→ **SUPPLIED TEXT**
Episcopal Press and News
Pioneering deacon Phyllis Edwards dies at 92
Episcopal News Service. July 21, 2009 [072109-03]
Lynette Wilson
The Rev. Phyllis Edwards, one of the first women ordained a deacon in the Episcopal Church, died July 7 in Forks, Washington. She was 92.
Edwards was a civil rights activist who marched with the Rev. Martin Luther King Jr. and fought for the ordination of women in the Episcopal Church. She was ordained to the diaconate in 1965 by California Bishop James Pike. (General Convention didn't officially recognize women deacons until 1970.)
"That was the day when there were deacons and deaconesses, it was not like actor and actress," said the Rev. Elizabeth Kaeton, president of the Episcopal Women's Caucus and rector of the Episcopal Church of St. Paul in Chatham, New Jersey. "She became a full and equal partner in the ministry of Jesus and opened the door for other women to become full and equal partners."
"She told me one time that she wanted to be a priest since the time she was 13," said Dawn Edwards-Tibbett, Edwards's daughter, in a telephone interview, adding that Newark Bishop John S. Spong ordained Edwards to the priesthood on June 29, 1980.
A native of Chicago, Edwards earned bachelor's and master's degrees in education from Black Hills Teachers College in Spearfish, South Dakota, while teaching elementary school and raising four children. In 1962 she enrolled in Seabury-Western Seminary to become a deaconess. In 1964, after graduation, she was sent to work in the Mission District in San Francisco.

→ **INFORMATION SUPPLIED**

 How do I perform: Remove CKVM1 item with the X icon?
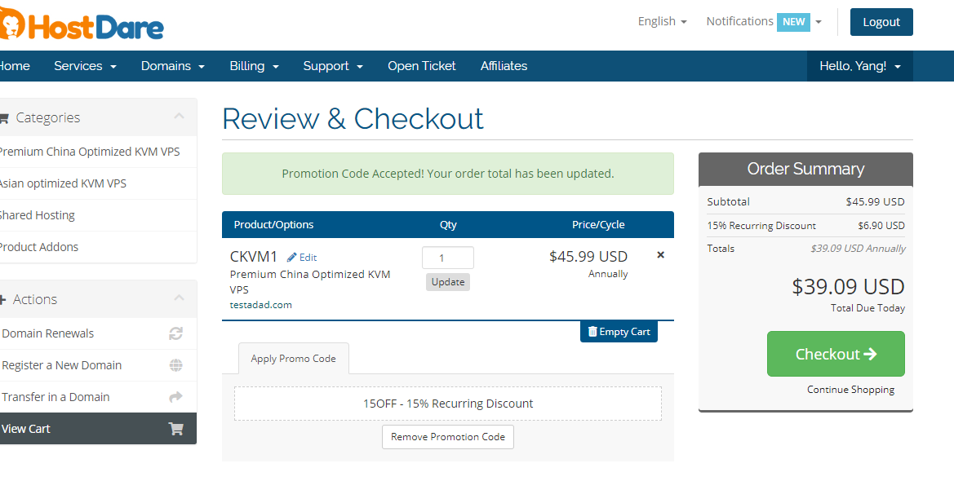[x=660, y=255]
* * *
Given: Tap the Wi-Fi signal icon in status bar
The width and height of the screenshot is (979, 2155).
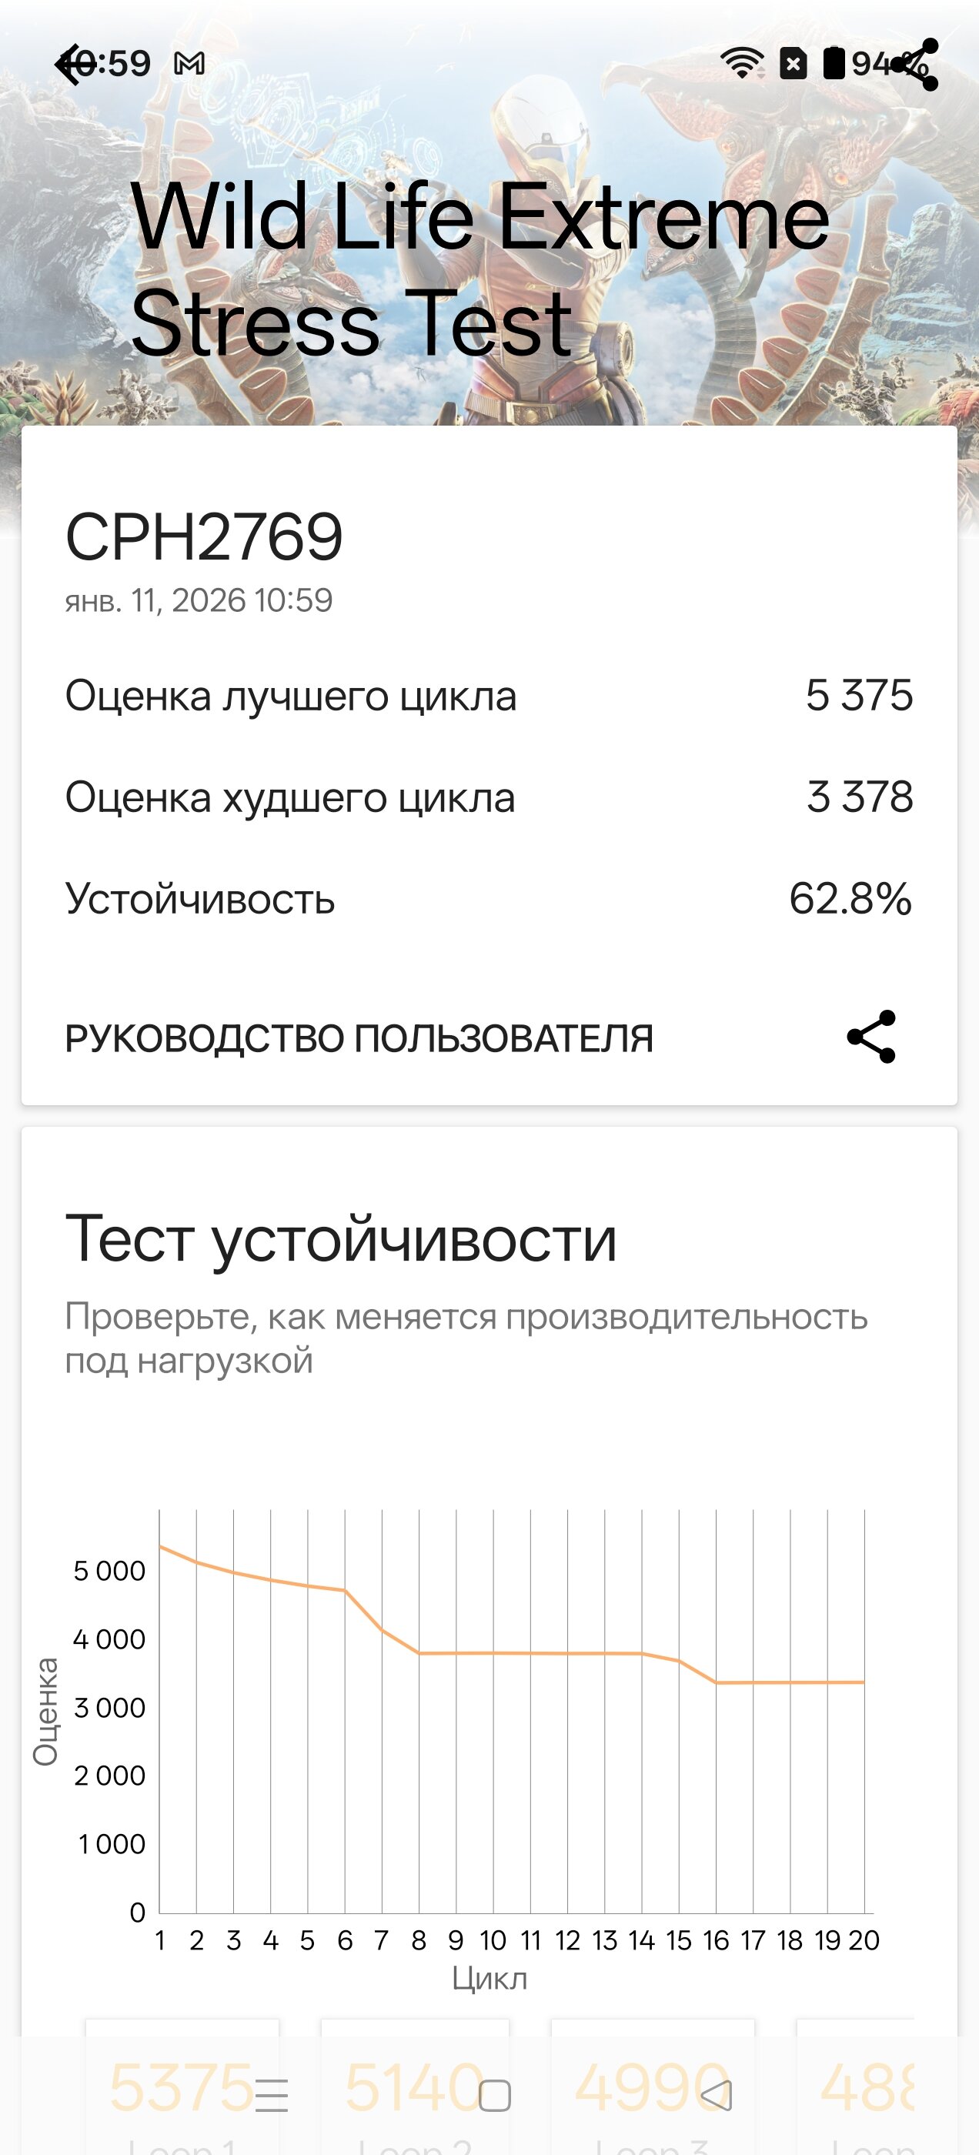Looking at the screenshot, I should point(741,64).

→ **YOUR ASSIGNMENT**
Resume the news story about Phyllis Edwards's death, continuing from the end of its final sentence.

→ **EXERCISE OUTPUT**
"She was fun, cantankerous, a good pastor and had a deep social conscience. We worked on improving liturgy, Christian Education and social justice," said the Rev. Robert Warren Cromey, in a letter to Dawn Edwards-Tibbett.
Cromey worked with Edwards at St. Aidan's Episcopal Church in San Francisco in 1969, he said in the letter.
Working in inner-city San Francisco led Edwards to participate in civil rights marches and acts of civil disobedience "up and down" the California coast, and in 1965 she joined King in Alabama on the march from Selma to Montgomery, Edwards-Tibbett said.
"It was during her experience in Selma that she saw the relationship between the oppression of blacks and of women, an insight which affected her ensuing ministry," said a 1980 Episcopal News Service story about her ordination to the priesthood.
Edwards worked in Christian education, as a hospital chaplain and in campus ministry, among other positions, and later became an assistant at St. Paul's in Bremerton, Washington.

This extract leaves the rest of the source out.